Records for locating described items:

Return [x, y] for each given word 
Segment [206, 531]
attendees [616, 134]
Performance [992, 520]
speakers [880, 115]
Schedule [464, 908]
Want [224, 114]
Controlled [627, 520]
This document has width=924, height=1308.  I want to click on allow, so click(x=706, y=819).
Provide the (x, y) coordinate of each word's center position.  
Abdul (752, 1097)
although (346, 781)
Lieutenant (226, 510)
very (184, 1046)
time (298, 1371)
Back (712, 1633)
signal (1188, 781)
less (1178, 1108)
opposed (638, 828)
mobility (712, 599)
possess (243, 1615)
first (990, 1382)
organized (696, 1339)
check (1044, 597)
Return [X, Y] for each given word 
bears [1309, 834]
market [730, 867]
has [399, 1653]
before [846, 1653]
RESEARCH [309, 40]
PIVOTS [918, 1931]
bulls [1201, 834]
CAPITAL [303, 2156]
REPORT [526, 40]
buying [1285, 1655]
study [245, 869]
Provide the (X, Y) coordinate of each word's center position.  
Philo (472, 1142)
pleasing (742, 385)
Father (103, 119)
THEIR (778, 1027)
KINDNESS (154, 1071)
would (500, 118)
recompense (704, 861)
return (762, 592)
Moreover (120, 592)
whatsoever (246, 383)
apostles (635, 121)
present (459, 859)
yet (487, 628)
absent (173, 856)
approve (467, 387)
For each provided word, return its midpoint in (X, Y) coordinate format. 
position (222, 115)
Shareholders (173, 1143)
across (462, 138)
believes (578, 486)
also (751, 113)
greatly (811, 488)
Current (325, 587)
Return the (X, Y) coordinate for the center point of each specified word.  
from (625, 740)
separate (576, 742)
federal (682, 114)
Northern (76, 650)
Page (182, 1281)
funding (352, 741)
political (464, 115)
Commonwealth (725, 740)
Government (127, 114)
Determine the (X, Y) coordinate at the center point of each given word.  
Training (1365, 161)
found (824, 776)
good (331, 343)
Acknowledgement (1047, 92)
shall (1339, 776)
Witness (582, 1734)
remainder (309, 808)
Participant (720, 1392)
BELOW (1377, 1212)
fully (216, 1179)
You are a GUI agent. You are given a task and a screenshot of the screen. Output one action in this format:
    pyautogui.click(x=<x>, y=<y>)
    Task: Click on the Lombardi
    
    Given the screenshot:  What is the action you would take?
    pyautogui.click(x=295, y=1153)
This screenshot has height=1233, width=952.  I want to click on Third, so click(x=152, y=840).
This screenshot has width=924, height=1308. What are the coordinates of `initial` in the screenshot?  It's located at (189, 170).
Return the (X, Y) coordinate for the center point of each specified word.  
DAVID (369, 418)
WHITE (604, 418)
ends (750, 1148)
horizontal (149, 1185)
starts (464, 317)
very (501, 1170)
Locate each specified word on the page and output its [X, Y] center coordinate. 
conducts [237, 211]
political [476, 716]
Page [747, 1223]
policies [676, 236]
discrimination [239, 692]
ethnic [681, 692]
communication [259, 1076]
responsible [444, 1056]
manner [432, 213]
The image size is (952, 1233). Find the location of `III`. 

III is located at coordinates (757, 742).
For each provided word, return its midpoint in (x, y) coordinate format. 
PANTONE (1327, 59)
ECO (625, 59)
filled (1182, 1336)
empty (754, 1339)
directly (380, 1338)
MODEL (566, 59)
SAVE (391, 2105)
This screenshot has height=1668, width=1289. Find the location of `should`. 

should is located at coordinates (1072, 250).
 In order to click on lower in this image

#### Task:
Format each line of the material above as a JSON list of strings, one string per line, leaving out the blank lines.

#### Reply to the exercise:
[
  "Return [x, y] for each given word ",
  "Segment [206, 531]",
  "attendees [616, 134]",
  "Performance [992, 520]",
  "speakers [880, 115]",
  "Schedule [464, 908]",
  "Want [224, 114]",
  "Controlled [627, 520]",
  "This document has width=924, height=1308.  I want to click on allow, so click(x=706, y=819).",
  "Provide the (x, y) coordinate of each word's center position.  ",
  "Abdul (752, 1097)",
  "although (346, 781)",
  "Lieutenant (226, 510)",
  "very (184, 1046)",
  "time (298, 1371)",
  "Back (712, 1633)",
  "signal (1188, 781)",
  "less (1178, 1108)",
  "opposed (638, 828)",
  "mobility (712, 599)",
  "possess (243, 1615)",
  "first (990, 1382)",
  "organized (696, 1339)",
  "check (1044, 597)",
  "Return [X, Y] for each given word ",
  "bears [1309, 834]",
  "market [730, 867]",
  "has [399, 1653]",
  "before [846, 1653]",
  "RESEARCH [309, 40]",
  "PIVOTS [918, 1931]",
  "bulls [1201, 834]",
  "CAPITAL [303, 2156]",
  "REPORT [526, 40]",
  "buying [1285, 1655]",
  "study [245, 869]",
  "Provide the (X, Y) coordinate of each word's center position.  ",
  "Philo (472, 1142)",
  "pleasing (742, 385)",
  "Father (103, 119)",
  "THEIR (778, 1027)",
  "KINDNESS (154, 1071)",
  "would (500, 118)",
  "recompense (704, 861)",
  "return (762, 592)",
  "Moreover (120, 592)",
  "whatsoever (246, 383)",
  "apostles (635, 121)",
  "present (459, 859)",
  "yet (487, 628)",
  "absent (173, 856)",
  "approve (467, 387)",
  "For each provided word, return its midpoint in (X, Y) coordinate format. ",
  "position (222, 115)",
  "Shareholders (173, 1143)",
  "across (462, 138)",
  "believes (578, 486)",
  "also (751, 113)",
  "greatly (811, 488)",
  "Current (325, 587)",
  "Return the (X, Y) coordinate for the center point of each specified word.  ",
  "from (625, 740)",
  "separate (576, 742)",
  "federal (682, 114)",
  "Northern (76, 650)",
  "Page (182, 1281)",
  "funding (352, 741)",
  "political (464, 115)",
  "Commonwealth (725, 740)",
  "Government (127, 114)",
  "Determine the (X, Y) coordinate at the center point of each given word.  ",
  "Training (1365, 161)",
  "found (824, 776)",
  "good (331, 343)",
  "Acknowledgement (1047, 92)",
  "shall (1339, 776)",
  "Witness (582, 1734)",
  "remainder (309, 808)",
  "Participant (720, 1392)",
  "BELOW (1377, 1212)",
  "fully (216, 1179)",
  "You are a GUI agent. You are given a task and a screenshot of the screen. Output one action in this format:",
  "    pyautogui.click(x=<x>, y=<y>)",
  "    Task: Click on the Lombardi",
  "    Given the screenshot:  What is the action you would take?",
  "    pyautogui.click(x=295, y=1153)",
  "This screenshot has height=1233, width=952.  I want to click on Third, so click(x=152, y=840).",
  "This screenshot has width=924, height=1308. What are the coordinates of `initial` in the screenshot?  It's located at (189, 170).",
  "Return the (X, Y) coordinate for the center point of each specified word.  ",
  "DAVID (369, 418)",
  "WHITE (604, 418)",
  "ends (750, 1148)",
  "horizontal (149, 1185)",
  "starts (464, 317)",
  "very (501, 1170)",
  "Locate each specified word on the page and output its [X, Y] center coordinate. ",
  "conducts [237, 211]",
  "political [476, 716]",
  "Page [747, 1223]",
  "policies [676, 236]",
  "discrimination [239, 692]",
  "ethnic [681, 692]",
  "communication [259, 1076]",
  "responsible [444, 1056]",
  "manner [432, 213]",
  "The image size is (952, 1233). Find the location of `III`. ",
  "III is located at coordinates (757, 742).",
  "For each provided word, return its midpoint in (x, y) coordinate format. ",
  "PANTONE (1327, 59)",
  "ECO (625, 59)",
  "filled (1182, 1336)",
  "empty (754, 1339)",
  "directly (380, 1338)",
  "MODEL (566, 59)",
  "SAVE (391, 2105)",
  "This screenshot has height=1668, width=1289. Find the location of `should`. ",
  "should is located at coordinates (1072, 250).",
  " In order to click on lower in this image"
]